There’s no longer much debate on the short-term effectiveness of China’s stimulus strategy this year. Twelve months ago, economists were busy cutting back their expectations for China’s GDP growth in 2009; now, many are stumbling over each other to raise their forecasts back to 8% and beyond. In addition to its direct impact on the economy, the stimulus appears to have made some headway toward the much fuzzier goal of boosting domestic confidence in the economy.
The longer-term question remains more problematic. Many observers who supported the stimulus and a loose monetary policy did so with the understanding that these were necessary temporary measures to keep the economy going at a time of collapsing external demand and domestic uncertainty. They presumed that with the year drawing to a close, Beijing would wrap up its stimulus spending and, over the coming months, gradually tighten the monetary environment. To not do so, the argument goes, is to invite asset bubbles and overcapacity.
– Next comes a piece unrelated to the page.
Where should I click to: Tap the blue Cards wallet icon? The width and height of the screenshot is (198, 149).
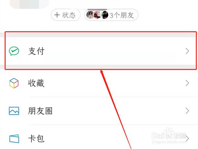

The Politburo has other ideas. After meeting on Friday to discuss macro policy for 2010, it decided that the way forward is to "maintain the continuity and stability of economic policies, and continue to implement the proactive fiscal policy and loose monetary policy." The stimulus and the relatively easy money will continue.
Before giving into asset-bubble panic, it’s important to note that the Politburo took care to say it would enhance the "flexibility" of economic policy next year. Beijing is as aware as external observers of the dangers of too-loose monetary policy and misallocated investment, and reserves the right to clamp down if things get out of hand.
Clearly, however, the central government continues to believe that there is some way to go before the training wheels can come off. We may have 8%-plus growth this year, but the prospects for growth in the medium- and long-term remain clouded.
By maintaining its current approach, Beijing will comfort those worried about the ability of private investment to pick up where stimulus spending left off and avoid damaging sell-offs by panicked investors. At the same time, as recent comments by the China Banking Regulatory Commission on capital adequacy ratios showed, it can – and will continue to – use other instruments to rein in the worst excesses. Taken as a whole, this approach is designed to turn off the stimulus and tighten monetary policy as gently as possible to avoid major shocks to the economy.
Will it work? Maybe. There are still real worries, including the risk of non-performing loans a few years down the road, and chronic overcapacity in sectors like steel; continued government-directed stimulus spending and easy access to credit aren’t likely to help. However, it would be a mistake to see the Politburo’s statement as anything other than a reasonable and measured approach to a complex problem.